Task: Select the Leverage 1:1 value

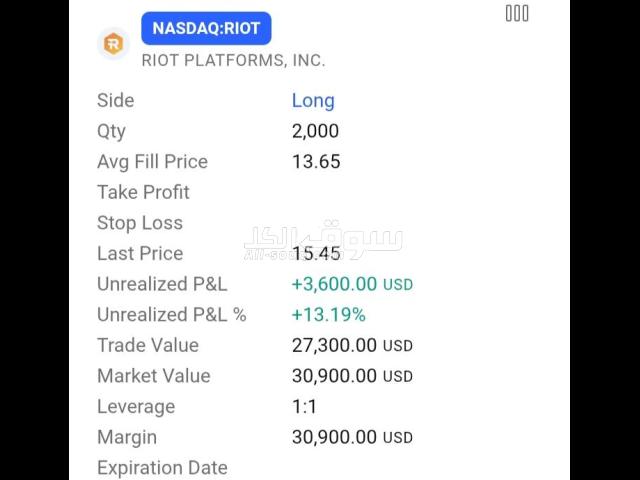Action: [303, 407]
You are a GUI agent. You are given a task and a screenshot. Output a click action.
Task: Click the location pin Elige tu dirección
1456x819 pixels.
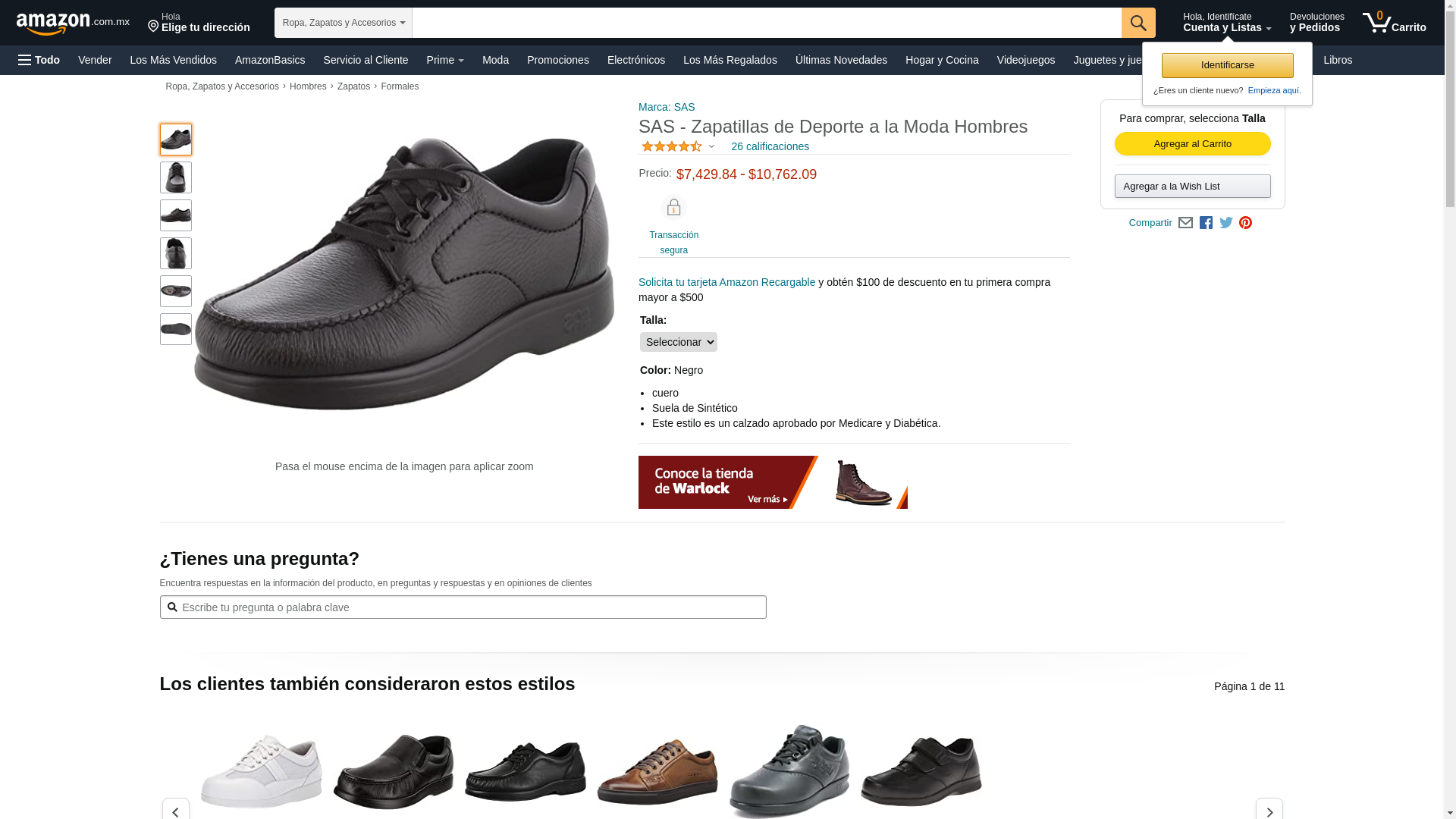click(198, 23)
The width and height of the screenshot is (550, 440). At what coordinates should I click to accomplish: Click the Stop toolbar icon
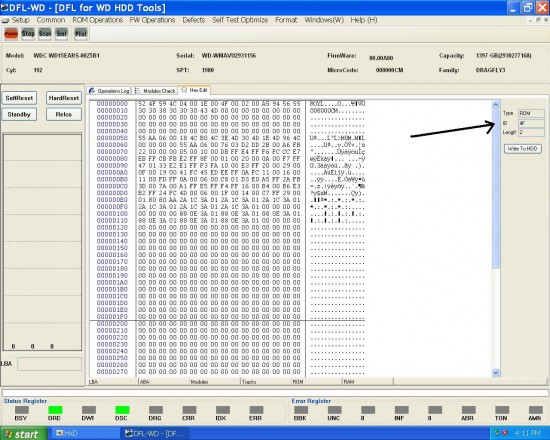click(x=28, y=34)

===============

Convert every line of the rows above into a numbered list, omitting blank lines and leaving the pictures out.

▸ The response:
1. Task: Select the Leverage 1:1 value
2. Action: [303, 407]
3. You are a GUI agent. You are given a task and a screenshot. Output a click action.
4. Task: Click the location pin Elige tu dirección
5. 1456x819 pixels.
6. click(198, 23)
7. The width and height of the screenshot is (550, 440). At what coordinates should I click to accomplish: Click the Stop toolbar icon
8. click(x=28, y=34)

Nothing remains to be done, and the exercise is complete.